▶ _Prompt_
Keep every line of the data below that has the string "arriva" and present those lines.

▶ _Excerpted records_
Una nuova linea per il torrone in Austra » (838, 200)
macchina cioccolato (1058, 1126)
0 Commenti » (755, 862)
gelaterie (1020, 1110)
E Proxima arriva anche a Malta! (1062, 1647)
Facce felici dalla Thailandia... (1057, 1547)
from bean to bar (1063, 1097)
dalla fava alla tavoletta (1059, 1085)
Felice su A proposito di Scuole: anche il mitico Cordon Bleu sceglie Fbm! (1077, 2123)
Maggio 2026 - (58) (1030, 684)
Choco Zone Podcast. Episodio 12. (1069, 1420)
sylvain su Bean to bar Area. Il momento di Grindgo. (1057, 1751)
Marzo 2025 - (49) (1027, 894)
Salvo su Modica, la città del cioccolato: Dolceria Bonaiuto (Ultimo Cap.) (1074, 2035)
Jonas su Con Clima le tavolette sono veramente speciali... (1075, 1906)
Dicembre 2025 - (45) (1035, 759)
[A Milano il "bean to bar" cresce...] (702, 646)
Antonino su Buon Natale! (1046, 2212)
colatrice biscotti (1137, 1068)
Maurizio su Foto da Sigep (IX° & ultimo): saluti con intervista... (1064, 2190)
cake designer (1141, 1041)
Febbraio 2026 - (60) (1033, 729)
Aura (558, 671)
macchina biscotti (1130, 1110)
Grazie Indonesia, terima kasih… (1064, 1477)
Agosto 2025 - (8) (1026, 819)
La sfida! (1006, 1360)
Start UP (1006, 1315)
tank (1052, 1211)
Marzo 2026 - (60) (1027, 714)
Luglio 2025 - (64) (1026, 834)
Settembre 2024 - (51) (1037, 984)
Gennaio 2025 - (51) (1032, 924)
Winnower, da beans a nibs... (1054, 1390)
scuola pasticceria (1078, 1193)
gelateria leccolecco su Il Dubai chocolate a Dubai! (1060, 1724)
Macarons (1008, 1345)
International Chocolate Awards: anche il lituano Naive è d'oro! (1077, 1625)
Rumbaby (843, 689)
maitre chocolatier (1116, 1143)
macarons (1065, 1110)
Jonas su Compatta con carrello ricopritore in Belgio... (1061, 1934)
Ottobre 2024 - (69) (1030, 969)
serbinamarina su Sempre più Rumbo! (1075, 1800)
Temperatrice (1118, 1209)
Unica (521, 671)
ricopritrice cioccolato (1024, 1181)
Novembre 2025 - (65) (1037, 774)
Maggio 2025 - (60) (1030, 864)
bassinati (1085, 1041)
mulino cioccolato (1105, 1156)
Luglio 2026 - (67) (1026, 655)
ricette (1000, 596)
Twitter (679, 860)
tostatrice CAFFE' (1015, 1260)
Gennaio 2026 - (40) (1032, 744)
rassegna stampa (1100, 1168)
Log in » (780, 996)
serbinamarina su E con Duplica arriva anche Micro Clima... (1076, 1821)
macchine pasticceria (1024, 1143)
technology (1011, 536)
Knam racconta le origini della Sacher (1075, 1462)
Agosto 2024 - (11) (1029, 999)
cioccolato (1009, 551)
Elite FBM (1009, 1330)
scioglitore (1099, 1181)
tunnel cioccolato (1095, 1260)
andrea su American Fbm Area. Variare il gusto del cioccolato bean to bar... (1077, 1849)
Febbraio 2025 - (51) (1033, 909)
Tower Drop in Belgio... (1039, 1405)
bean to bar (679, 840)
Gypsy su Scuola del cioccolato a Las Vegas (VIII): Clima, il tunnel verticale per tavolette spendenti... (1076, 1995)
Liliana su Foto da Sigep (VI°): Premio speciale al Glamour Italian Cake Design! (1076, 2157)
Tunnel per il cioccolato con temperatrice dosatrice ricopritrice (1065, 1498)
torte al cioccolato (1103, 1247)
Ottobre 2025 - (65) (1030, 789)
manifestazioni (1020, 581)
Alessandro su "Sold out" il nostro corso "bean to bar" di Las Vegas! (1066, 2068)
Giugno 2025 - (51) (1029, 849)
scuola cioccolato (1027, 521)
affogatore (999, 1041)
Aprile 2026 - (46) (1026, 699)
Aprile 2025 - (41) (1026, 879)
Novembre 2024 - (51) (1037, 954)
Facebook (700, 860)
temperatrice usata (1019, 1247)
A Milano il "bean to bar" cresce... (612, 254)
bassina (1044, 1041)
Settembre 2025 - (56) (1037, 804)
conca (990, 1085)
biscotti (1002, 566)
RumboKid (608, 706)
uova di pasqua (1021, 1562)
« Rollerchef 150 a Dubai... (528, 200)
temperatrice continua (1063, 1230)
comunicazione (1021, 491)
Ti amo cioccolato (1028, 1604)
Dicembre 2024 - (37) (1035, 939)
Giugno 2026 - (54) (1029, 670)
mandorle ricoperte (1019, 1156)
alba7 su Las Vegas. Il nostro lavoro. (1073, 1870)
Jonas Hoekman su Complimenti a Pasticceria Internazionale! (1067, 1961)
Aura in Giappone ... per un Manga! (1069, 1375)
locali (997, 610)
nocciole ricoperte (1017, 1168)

▶ _Written answer_
E Proxima arriva anche a Malta! (1062, 1647)
serbinamarina su E con Duplica arriva anche Micro Clima... (1076, 1821)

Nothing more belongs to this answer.